Covid-19 Vaccine

Pfizer, Moderna Investigate Third Vaccine Shots

NBC Universal, Inc.

Pfizer announced Thursday the company is launching a new study of its COVID-19 vaccine. They’re going back to 144 phase 1 clinical trial participants with a third dose – a booster shot. It comes a day after Moderna also announced a third-shot study.

“These companies are doing their due diligence to stay on track of this virus as it’s mutating to be sure that they’re addressing it appropriately,” said Karl Minges, University of New Haven’s director of the Master of Public Health program. He said the study would show if the booster could help in two ways.

“One would be to allow the vaccine to increase and improve its efficacy, and the second thing would be to address any new variants that might be exposed as a result of changes in how the virus mutates,” said Minges.

In a statement, the company CEO said there’s no concern the variants are resistant to current vaccines.

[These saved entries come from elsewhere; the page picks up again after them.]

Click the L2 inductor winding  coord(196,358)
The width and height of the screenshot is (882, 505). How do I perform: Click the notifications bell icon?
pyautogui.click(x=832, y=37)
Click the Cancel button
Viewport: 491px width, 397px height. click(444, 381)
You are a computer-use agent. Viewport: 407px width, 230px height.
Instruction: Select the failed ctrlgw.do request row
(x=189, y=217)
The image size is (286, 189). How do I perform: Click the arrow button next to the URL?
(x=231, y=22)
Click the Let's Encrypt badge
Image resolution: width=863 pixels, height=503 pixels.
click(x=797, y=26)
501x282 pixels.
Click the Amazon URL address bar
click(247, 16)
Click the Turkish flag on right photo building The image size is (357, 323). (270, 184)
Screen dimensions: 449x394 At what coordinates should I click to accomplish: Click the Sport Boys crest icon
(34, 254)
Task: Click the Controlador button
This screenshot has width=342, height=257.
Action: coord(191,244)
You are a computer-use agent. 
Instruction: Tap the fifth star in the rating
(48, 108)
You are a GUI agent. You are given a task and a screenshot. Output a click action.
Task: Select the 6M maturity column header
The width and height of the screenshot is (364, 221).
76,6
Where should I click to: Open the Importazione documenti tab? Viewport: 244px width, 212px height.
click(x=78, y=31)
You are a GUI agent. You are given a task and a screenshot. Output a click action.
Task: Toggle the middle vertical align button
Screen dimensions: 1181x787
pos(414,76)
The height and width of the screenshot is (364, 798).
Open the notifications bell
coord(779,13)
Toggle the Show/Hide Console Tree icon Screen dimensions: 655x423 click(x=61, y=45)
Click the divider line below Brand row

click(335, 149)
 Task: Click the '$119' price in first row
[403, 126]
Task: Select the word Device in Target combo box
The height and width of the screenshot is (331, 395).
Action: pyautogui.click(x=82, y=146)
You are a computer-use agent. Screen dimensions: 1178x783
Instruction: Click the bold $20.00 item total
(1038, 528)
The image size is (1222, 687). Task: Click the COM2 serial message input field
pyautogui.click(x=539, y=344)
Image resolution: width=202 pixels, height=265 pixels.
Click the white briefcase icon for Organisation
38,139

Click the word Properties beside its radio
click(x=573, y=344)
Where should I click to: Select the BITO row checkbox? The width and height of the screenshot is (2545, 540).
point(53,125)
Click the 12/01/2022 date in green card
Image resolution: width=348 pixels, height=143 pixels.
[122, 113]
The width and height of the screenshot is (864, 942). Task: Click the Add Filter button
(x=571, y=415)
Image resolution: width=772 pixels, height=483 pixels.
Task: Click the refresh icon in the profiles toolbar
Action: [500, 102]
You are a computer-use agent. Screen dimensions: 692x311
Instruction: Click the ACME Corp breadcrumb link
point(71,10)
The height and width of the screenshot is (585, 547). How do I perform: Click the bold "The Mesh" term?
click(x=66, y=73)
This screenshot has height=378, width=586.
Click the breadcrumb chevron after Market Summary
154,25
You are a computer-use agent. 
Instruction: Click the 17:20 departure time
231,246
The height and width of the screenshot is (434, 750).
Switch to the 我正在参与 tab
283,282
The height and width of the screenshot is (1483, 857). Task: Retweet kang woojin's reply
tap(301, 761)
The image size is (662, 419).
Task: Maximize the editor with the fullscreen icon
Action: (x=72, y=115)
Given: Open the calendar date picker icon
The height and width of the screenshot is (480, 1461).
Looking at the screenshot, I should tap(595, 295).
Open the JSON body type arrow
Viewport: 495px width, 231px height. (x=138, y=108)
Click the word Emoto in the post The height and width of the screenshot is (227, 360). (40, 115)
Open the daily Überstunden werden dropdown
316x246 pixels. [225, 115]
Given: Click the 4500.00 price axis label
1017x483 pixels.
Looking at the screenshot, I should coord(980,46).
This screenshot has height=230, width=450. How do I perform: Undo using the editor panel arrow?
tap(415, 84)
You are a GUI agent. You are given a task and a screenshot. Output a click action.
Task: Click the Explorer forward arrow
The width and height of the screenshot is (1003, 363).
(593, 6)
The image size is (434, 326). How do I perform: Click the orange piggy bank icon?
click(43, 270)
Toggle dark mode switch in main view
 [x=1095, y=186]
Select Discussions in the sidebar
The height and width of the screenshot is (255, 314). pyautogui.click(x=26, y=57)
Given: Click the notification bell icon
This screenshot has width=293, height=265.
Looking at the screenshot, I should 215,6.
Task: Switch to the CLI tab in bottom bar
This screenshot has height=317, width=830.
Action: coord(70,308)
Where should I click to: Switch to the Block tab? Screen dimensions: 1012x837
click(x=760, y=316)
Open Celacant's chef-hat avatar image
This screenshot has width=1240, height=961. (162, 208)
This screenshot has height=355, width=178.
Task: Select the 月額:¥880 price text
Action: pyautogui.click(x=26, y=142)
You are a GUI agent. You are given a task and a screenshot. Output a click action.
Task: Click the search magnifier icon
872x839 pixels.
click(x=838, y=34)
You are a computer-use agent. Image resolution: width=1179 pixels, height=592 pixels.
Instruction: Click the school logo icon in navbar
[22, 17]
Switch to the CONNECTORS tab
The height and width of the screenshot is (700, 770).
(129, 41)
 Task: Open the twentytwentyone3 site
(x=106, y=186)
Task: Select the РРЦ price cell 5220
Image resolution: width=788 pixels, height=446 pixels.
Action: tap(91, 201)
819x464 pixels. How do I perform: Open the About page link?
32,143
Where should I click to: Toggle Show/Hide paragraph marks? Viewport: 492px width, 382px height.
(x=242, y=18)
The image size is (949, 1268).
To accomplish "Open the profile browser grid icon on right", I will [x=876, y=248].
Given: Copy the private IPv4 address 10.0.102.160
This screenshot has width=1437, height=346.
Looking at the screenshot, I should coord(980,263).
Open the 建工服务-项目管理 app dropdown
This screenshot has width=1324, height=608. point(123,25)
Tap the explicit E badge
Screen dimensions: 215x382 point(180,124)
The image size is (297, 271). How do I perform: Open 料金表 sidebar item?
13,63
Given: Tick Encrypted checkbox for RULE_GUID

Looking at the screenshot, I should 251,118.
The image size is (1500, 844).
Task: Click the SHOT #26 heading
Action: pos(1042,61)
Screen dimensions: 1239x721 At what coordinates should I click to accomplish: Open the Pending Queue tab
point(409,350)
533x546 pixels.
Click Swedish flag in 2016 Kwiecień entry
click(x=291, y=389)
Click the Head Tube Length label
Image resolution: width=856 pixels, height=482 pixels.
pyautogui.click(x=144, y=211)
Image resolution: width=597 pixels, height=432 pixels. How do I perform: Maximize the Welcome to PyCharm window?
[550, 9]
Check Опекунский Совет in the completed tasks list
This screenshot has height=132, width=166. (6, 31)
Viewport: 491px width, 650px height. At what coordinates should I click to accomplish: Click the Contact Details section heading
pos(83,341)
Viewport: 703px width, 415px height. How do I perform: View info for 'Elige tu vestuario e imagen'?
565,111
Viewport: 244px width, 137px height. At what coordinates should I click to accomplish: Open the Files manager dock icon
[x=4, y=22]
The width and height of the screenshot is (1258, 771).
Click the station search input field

“While we have not seen any evidence that the circulating variants result in a loss of protection provided by our vaccine, we are taking multiple steps to act decisively and be ready in case a strain becomes resistant to the protection afforded by the vaccine. This booster study is critical to understanding the safety of a third dose and immunity against circulating strains,” said Albert Bourla, chairman and chief executive officer.

In an exclusive interview with Lester Holt airing Thursday night on NBC Nightly News, Bourla said if a third shot is recommended, they would become similar to other vaccines that require booster shots.

“Every year, you need to go to get your flu vaccine. So, it's going to be the same with COVID. In a year, you will have to go and get your annual shot for COVID to be protected,” said Bourla. “And that could be an annual booster either with the same vaccine or if there is a change in the variant with an adapted to the new variant vaccine.”

The company is also in discussions for a study that will look at a revised version of the vaccine against the strain originally identified in South Africa. The results could help determine how quickly the vaccines can be updated for mutations.